Top candidates for statewide office say they want the legislature to reconsider its actions. Hal Weatherman, the GOP lieutenant governor candidate who would administratively preside over the Senate if elected, wants the General Assembly to be more transparent in assembling the budget.
“I’m all in favor of transparency,” Weatherman said. “I believe that daylight shined on things is a good thing and in the public’s best interest.”
Democratic state Sen. Rachel Hunt, who is running for lieutenant governor, was among the handful of lawmakers who provided at least some of her legislative communications. She said she voted against the budget in part because of the public records provisions.
“I believe in a transparent government where citizens can hold their elected officials accountable,” Hunt said in a statement.
Republican Lt. Gov. and gubernatorial candidate Mark Robinson told me in October that he’d follow up on a question about the public records law changes. He never did.
Instead, Robinson’s campaign spokesman Mike Lonergan said in an emailed statement, “While we can’t speak to the intent of the legislature, as lieutenant governor, Mark Robinson has made transparency a top priority and will continue to do so as governor.”
In 2021, Robinson came under scrutiny for assembling a task force to investigate claims of indoctrination in K-12 public schools, which produced a report. The names of those who submitted complaints were later redacted. The task force also appeared to violate the state’s open meetings law by not providing any advance notice to the public for when the group met, nor any meeting minutes, list of attendees or audio or video.

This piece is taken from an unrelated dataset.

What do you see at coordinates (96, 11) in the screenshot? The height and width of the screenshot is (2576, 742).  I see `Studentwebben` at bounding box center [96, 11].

Democratic Attorney General and gubernatorial candidate Josh Stein thinks voters ought to have greater access to legislative communications. “Elected officials should be working to make our government more transparent and accountable, not less,” Stein said.
Stein has generally pushed for greater governmental transparency, particularly through a database tracking opioid settlement funds.
U.S. Rep. Dan Bishop, the GOP nominee for attorney general, didn’t respond to a request for comment.
U.S. Rep. Jeff Jackson, a former state lawmaker who is now running against Bishop, said, “Lawmakers shouldn’t be exempting themselves from public records requests. The public’s trust in elected officials is already at rock bottom. You have to show them a higher level of transparency, not put more walls up.”